The spire he had his sights set on let out a shrieking crack and crumbled at its base. The ground-shaking collapse continued. Even among the vibrations, the barefooted Dakai’s stance didn’t move a muscle.

…Finally, the enemy appeared.

An enormous black arthropod leg stepped forward out of a gap in the debris, splitting the stone pavement under it. The red eyes, sparking clearly even in the dark of night, nightmarishly flickered.

Dakai tossed the radzio he was operating to his feet and confronted the horrifying monster.

“The unit here’s already withdrawn. Just me.”

“Is that so? How kind of you to inform me, thank you.”

The dead tarantula replied with the voice of a young girl.

“You should’ve done the same.”

“What’re you talking about…? That’d be such a waste.”

He’d ordered the soldiers to fall back because he didn’t want them getting in his way.

His sword blade was shaped similar to a bistoury—the Magicked Blade of Razhucort. Taking initiative against any and all attacks, it was a sword with absolute agility. It was a vessel that defied the logic of the Beyond and those exiled here. Prior to coming to this world, no one existed who had survived a fight with Dakai the Magpie.

“—In a world this fun, everything’s mine for the taking.”

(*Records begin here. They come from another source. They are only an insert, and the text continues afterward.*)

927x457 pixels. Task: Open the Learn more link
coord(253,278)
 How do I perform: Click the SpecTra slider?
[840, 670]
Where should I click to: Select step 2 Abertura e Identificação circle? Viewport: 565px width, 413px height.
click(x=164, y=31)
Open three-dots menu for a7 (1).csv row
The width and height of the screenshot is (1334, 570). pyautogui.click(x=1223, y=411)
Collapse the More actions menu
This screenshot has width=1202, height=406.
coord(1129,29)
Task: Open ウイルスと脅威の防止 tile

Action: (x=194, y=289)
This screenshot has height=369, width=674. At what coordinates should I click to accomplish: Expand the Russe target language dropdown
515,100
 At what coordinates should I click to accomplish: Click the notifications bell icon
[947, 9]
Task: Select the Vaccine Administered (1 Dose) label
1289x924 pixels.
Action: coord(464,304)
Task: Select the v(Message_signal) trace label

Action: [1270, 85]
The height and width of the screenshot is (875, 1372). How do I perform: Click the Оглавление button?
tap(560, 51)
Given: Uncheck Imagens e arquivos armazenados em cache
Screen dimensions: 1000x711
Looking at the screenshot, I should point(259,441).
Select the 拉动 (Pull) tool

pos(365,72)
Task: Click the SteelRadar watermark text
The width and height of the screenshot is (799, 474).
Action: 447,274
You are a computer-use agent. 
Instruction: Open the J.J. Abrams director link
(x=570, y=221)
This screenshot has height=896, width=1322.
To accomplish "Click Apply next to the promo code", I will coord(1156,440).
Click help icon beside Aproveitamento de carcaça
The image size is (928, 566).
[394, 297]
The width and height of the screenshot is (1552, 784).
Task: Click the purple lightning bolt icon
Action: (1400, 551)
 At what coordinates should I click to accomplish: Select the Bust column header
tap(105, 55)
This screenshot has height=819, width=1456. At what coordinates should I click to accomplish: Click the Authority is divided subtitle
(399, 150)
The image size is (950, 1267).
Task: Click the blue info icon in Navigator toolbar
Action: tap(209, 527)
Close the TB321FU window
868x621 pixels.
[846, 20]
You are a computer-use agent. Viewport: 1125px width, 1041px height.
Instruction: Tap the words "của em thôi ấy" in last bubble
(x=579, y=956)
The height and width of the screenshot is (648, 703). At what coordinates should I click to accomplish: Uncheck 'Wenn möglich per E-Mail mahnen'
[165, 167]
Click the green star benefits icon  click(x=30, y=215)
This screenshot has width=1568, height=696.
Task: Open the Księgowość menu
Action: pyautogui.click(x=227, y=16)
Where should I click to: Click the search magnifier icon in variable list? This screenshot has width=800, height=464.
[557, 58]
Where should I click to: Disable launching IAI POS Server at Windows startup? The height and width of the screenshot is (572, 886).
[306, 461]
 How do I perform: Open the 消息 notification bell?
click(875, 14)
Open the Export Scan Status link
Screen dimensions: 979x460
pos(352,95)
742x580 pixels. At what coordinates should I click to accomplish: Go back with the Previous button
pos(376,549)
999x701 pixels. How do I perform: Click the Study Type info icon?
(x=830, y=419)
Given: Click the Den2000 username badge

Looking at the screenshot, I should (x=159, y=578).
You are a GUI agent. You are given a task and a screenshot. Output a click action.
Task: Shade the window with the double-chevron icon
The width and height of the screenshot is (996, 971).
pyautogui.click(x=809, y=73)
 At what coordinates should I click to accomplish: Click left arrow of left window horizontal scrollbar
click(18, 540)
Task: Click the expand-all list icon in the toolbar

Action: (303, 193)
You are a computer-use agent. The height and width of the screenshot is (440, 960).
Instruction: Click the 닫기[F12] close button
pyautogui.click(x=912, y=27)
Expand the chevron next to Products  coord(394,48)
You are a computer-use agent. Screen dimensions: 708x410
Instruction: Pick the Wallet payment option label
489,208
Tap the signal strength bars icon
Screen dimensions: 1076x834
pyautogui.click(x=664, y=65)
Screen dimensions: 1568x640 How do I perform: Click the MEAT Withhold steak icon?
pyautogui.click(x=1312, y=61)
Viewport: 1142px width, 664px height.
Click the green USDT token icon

“Tee-hee… Oh? Then be sure to get a good look before you die.”

A percussive blast echoed as the sound barrier was broken. Dakai instantly swung the Magicked Blade and evaded the deadly salvo of string. The incredible tensile strength forcibly repelled his arm.

At that moment, the colossus’s charge halted. The organic tank Helneten had crushed the entire house Dakai had been standing next to under its overwhelming speed and weight.

The young girl chuckled amid the echoes of the destruction.

“Everything ends up smashed to tiny pieces.”

Dakai had evaded the rush with the slightest motion and landed back on the ground. He observed his enemy.

…A construct, huh. Same as the ones I saw back in Nagan. That means this tarantula sucker’s gotta have a core keeping it alive just like those golems did.

The nefarious red light left a trail in the dark, getting a fix on Dakai’s position. The tarantula wasn’t solely reliant on its strength and speed. Its sense of perception was extremely acute, which had allowed it to lock and fire accurate long-range attacks at wyverns overhead.

The eight legs moved. Keeping his offhand in his pocket, Dakai observed its movements. One leg would begin its windup motion, and another would follow it. Then the next. Its chest joints moved. Head. Neck. Stomach. The deviant’s perception was able to grasp the flow of muscles and nerves even through the monster’s thick armor.

So it’s inside, huh?

He concluded the tarantula had a pilot. If there was a single reason why the minia supremacist nation of Aureatia had been able to throw an embodiment of carnage like this on the front lines, it was because there existed a pilot who could control its fighting power.

A vibrating tremor rang through the air. Dakai dodged with a half step. The stone wall behind him was sliced by the cutting thread and began sliding diagonally to the ground. He moved the fingers on his swordless left hand.

I gotta kill the person inside this thing. Now, how to do that?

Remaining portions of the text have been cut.